Du müsstest daher vermutlich einen aktiven Wandler kaufen, und die sind nicht bllig, vor allem wenn sie halbwegs was taugen sollen. Du würdest mit ca 20€ *vielleicht* auskommen, aber so billige Wandler sind dann auch Glücksache, siehe hier vor allem die nicht so guten Meiungen: Amazon.de: Kundenrezensionen: LIGAWO PC TV Konverter - NEU! - ganz einfach Pc/ Laptop mit Tv verbinden - mit Scart Adapter, Cinch Kabel, S-Video Kabel, VGA Kabel, USB Stromkabel - VGA zu S-Video/ Composite Konverter Adapter Wandler

Ich halte es daher für cleverer, wenn Du Dir einfach für 30-40€ einen richtigen DVD-Player kaufst, der im Gegensatz zu Deinem Laptop zudem auch fernbedienbar ist und keine Lüfter hat, die Du beim DVD-Schauen per Laptop evlt. hören wirst. zB hier für 38€ auch mit USB, so dass Du auch Filmdateien damit abspielen kannst: http://www.amazon.de/Philips-DVP3850-Player-DivX-Ultra-zertifiziert/dp/B004QGXX5S/ Falls Du einen mit USB nimmst, dann trotzdem besser vorher informieren, welche Dateien gehen und welche nicht - nur damit Du nicht enttäuscht wirst.


ps: "da rät mir der Verkäufer davon ab ich könnte ja nur 600x400 auf meinem Röhren Fernseher schauen" => die genaue Auflösung kenn ich nicht, aber Röhrenfernseher haben so oder so nur eine Auflösung von maximal etwa 720x520 oder so. zB Gaming oder eine Officedatei lesen kannst Du am Röhren-TV vergessen.


----------



## ΔΣΛ (9. März 2012)

Forfex schrieb:


> Nun mach mal halblang. Ist doch verständlich was Er schreibt.

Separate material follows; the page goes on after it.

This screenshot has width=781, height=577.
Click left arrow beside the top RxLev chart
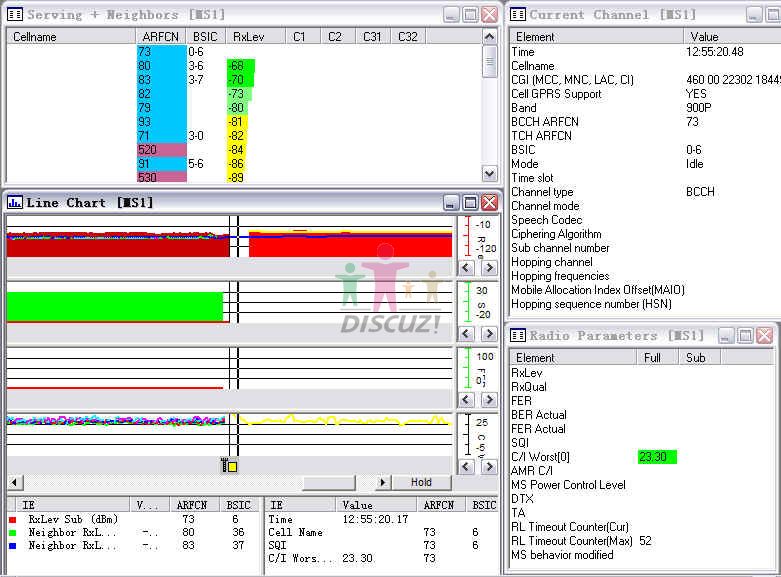pos(466,268)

Ich bin weit davon entfernt so hohe Ansprüche wie ein Lehrer zu haben, aber dennoch ist ein Text viel leichter zu lesen wenn er übersichtlich gestaltet ist.


----------



## feldex (9. März 2012)

Mir ging es eigentlich nur um die mir vom Verkäufer gesagte Auflösung die ich mir nicht Vorstellen konnte


----------



## Herbboy (9. März 2012)

Inwiefern? Dass die höher sein müsste? Oder noch niedriger? Wie gesagt: RöhrenTVs haben halt effektiv nur etwas um die 700x500. Und das ist dann auch kein pixelgenaues, scharfes Bild.


----------



## feldex (10. März 2012)

Also schau ich Fersnsehen auch nur in so einer niedrigen Auflösung effektiv


----------



## Herbboy (10. März 2012)

Das Fernsehsignal ist aber was anderes - das ist schwer zu erklären, aber ein TV-Signal am Röhrensignal wirkt scharf, und ein HD-Film vom PC abgesielt per Verbindung zum TV kann grottig aussehen.

Und so oder so: nur ein Adapterkabel wird vermutlich wie gesagt sowieso nicht gehen, da der Eingang an Deinem TV vermutlich nicht für VGA geeignet ist. Da muss also ein Wandler her, und bei dem Preis für nen Wandler kannst Du auch direkt einen DVD-Player kaufen, der dann auch 100pro ein gutes Bild bringt.


----------